Architect Spotlight: Charles Day Swan

Charles Day Swan taken from
Its been awhile since our last Architect Spotlight post and I felt now was a good time to dive back in and look at another one of Buffalo's unheralded architects. This time we'll be focusing on Charles Day Swan

Architect Charles Day Swan was born in Buffalo in 1855 the son of ship captain Augustus Swan. Swan lived at 290 Jersey Street near Allentown and from this residence he commuted to the office of architect Richard Waite. Between 1873 and 1881 Swan worked as a draftsman for Waite, following the traditional path of most architects in the nineteenth century.

The Zink Block

After leaving Waite's office Swan enjoyed a long and successful career, contributing a number of beautiful buildings to Buffalo, several of which have been listed on the National Register of Historic Places. Swan primarily built private homes, but he also was responsible for building the Zink Block on Connecticut Street and Public School 24 near Martin Luther King Park. These two buildings represent Swan's most impressive extant contributions to the architecture of Buffalo. The Zink Block is a beautiful Renaissance Revival commercial building composed of sandstone and brick and highlighted by a series of arched windows that give the building a really unique look. Public School 24 is a bit less showy than the Zink Block, however certain features are carried over from the Zink Block such as the heavy sandstone windowsills and projecting brick columns that divide the window bays. Like the Zink Block, Public School 24 was executed in the Renaissance  Revival Style. The application of this architectural style to an educational building makes School 24 one of the more interesting historic school buildings in Buffalo.
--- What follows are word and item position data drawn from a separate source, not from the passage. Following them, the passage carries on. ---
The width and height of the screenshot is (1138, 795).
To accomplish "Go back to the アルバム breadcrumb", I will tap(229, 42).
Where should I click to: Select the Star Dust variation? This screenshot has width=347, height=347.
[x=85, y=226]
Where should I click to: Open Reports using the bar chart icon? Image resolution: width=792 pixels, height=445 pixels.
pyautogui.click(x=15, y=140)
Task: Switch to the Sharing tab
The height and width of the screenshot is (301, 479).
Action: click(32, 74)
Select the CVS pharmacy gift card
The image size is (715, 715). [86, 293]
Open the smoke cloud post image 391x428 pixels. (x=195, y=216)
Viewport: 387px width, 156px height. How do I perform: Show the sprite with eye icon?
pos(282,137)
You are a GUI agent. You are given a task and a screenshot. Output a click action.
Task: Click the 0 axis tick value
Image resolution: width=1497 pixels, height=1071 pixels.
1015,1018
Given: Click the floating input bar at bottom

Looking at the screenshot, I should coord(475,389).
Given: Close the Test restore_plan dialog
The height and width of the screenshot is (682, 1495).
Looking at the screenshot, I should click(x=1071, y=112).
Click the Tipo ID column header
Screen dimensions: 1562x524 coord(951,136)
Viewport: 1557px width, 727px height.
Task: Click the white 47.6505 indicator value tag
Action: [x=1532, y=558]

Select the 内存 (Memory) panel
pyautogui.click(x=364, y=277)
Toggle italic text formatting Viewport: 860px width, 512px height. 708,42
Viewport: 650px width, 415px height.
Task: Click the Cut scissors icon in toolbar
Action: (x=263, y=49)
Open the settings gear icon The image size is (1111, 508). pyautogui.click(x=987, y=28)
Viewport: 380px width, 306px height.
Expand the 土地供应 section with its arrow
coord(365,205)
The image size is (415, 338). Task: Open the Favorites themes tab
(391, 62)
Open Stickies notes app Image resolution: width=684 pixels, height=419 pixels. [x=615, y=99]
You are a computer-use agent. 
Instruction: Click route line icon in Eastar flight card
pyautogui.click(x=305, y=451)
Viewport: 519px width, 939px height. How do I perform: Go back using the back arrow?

While the Zink Block and Public School 24 remain two of Swan's most attractive extant buildings his finest building was likely the United Presbyterian Church at the corner of Richmond and Summer Streets. Built in 1889 the beautiful church has sadly been demolished. The lot has since been repurposed as a senior citizen home.

Taken from

Charles Day Swan was most active in the 1880s and 1890s and saw is career taper off after 1900. In 1911 Swan moved to Cambridge Massachusetts with his family where he died in 1914 at the age of fifty-nine.